◆ **Given exercise 1**
From the records, copy out every line from the one containing "Image resolution: width=835" through the one containing "should pyautogui.click(x=407, y=611).", including both of those lines, without changing anything.

==== Selection ====

State v. Jones

Decision Date08 November 2017
Docket NumberNo. 4D16–3390,4D16–3390
Citation230 So.3d 22
Parties STATE of Florida, Appellant, v. Franklin JONES, Appellee.
CourtFlorida District Court of Appeals

Pamela Jo Bondi, Attorney General, Tallahassee, and Melanie Dale Surber, Senior Assistant Attorney General, West Palm Beach, for appellant.

Carey Haughwout, Public Defender, and J. Woodson Isom, Assistant Public Defender, West Palm Beach, for appellee.

Ciklin, J.

After an inmate at a correctional facility was disciplined for violating the inmate code of conduct by attacking a corrections officer, the state charged him with battery on a law enforcement officer. The inmate moved to dismiss the information, arguing that the criminal charge was precluded by double jeopardy principles. The trial court granted the motion and the state appeals. Because we find that the Double Jeopardy Clause was never meant to impinge on remedial institutional discipline, we reverse the trial court's order of dismissal.

==== Stored records ====

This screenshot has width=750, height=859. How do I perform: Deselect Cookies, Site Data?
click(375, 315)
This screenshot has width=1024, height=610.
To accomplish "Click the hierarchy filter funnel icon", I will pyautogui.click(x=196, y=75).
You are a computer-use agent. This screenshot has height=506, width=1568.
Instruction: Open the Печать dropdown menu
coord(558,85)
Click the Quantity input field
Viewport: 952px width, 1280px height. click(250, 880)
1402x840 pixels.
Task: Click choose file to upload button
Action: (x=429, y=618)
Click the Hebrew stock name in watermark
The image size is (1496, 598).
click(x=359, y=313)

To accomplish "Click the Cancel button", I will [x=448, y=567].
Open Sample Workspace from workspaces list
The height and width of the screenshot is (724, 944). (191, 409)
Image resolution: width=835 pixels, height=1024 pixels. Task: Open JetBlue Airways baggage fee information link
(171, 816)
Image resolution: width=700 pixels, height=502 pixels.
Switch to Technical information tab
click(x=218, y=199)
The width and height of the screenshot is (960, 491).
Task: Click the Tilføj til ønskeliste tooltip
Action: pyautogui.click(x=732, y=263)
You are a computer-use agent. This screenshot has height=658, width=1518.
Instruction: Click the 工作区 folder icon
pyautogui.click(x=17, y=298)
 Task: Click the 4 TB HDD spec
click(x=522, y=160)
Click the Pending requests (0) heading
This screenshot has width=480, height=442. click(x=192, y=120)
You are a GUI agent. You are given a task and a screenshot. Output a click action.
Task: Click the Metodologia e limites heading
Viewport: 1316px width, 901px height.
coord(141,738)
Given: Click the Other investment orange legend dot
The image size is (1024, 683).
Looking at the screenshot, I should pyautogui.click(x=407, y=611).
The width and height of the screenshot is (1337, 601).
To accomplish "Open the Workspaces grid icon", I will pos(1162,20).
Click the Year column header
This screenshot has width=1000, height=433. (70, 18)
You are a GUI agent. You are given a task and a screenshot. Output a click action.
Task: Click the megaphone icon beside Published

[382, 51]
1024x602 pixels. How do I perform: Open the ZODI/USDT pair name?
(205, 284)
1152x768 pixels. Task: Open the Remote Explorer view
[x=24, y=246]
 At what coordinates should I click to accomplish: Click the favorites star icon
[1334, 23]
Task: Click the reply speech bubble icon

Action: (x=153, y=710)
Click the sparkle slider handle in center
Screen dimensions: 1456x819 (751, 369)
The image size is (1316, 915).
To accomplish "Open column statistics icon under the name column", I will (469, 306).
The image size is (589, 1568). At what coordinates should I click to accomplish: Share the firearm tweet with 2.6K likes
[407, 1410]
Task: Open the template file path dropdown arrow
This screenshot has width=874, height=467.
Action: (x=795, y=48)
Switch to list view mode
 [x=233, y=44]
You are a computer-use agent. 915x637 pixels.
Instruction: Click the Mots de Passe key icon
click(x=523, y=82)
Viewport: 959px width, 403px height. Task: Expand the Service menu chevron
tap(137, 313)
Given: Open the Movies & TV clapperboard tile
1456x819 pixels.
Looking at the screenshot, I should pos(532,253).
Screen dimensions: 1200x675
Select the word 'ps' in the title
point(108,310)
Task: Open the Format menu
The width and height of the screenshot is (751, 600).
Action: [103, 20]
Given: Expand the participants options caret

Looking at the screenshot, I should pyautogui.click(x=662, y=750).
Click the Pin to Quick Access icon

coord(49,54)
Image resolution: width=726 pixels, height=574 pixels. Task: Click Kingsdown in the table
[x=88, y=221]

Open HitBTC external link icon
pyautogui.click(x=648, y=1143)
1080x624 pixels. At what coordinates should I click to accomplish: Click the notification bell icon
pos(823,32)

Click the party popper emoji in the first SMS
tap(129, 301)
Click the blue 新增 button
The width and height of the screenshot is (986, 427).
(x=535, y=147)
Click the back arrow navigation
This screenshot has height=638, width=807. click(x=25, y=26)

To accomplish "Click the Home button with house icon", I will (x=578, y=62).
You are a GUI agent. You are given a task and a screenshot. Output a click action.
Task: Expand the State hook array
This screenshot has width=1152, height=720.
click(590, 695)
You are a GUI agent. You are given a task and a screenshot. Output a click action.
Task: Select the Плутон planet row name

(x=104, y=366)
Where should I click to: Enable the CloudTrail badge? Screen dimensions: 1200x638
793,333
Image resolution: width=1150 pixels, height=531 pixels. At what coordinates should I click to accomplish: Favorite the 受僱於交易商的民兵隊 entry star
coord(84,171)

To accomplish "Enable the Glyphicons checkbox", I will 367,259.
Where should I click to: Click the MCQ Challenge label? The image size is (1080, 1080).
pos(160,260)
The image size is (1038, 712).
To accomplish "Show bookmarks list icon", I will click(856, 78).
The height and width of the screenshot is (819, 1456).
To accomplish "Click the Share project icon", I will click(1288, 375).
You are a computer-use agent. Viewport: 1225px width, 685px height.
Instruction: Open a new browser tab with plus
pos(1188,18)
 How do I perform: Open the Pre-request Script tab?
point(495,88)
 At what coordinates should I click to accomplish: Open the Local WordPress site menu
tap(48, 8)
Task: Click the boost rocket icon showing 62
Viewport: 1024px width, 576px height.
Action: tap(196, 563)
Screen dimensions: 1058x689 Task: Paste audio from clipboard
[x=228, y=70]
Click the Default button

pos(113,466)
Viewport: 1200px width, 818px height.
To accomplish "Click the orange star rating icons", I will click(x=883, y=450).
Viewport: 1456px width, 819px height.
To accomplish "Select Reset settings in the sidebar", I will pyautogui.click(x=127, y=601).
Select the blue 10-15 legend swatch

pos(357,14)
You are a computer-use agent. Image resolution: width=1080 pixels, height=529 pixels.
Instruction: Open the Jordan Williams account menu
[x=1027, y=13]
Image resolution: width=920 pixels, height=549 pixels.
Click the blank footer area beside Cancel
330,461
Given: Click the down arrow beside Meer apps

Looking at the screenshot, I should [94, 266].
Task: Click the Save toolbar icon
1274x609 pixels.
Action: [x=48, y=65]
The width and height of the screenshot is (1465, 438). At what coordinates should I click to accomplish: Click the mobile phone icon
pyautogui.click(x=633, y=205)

====

◆ **Given exercise 2**
Which attorneys does the State v. Jones opinion list as counsel for the parties?

◆ **Full answer 1**
Image resolution: width=835 pixels, height=1024 pixels. Task: Open JetBlue Airways baggage fee information link
(171, 816)
Image resolution: width=700 pixels, height=502 pixels.
Switch to Technical information tab
click(x=218, y=199)
The width and height of the screenshot is (960, 491).
Task: Click the Tilføj til ønskeliste tooltip
Action: pyautogui.click(x=732, y=263)
You are a computer-use agent. This screenshot has height=658, width=1518.
Instruction: Click the 工作区 folder icon
pyautogui.click(x=17, y=298)
 Task: Click the 4 TB HDD spec
click(x=522, y=160)
Click the Pending requests (0) heading
This screenshot has width=480, height=442. click(x=192, y=120)
You are a GUI agent. You are given a task and a screenshot. Output a click action.
Task: Click the Metodologia e limites heading
Viewport: 1316px width, 901px height.
coord(141,738)
Given: Click the Other investment orange legend dot
The image size is (1024, 683).
Looking at the screenshot, I should pyautogui.click(x=407, y=611).

◆ **Full answer 2**
- Pamela Jo Bondi
- Melanie Dale Surber
- Carey Haughwout
- J. Woodson Isom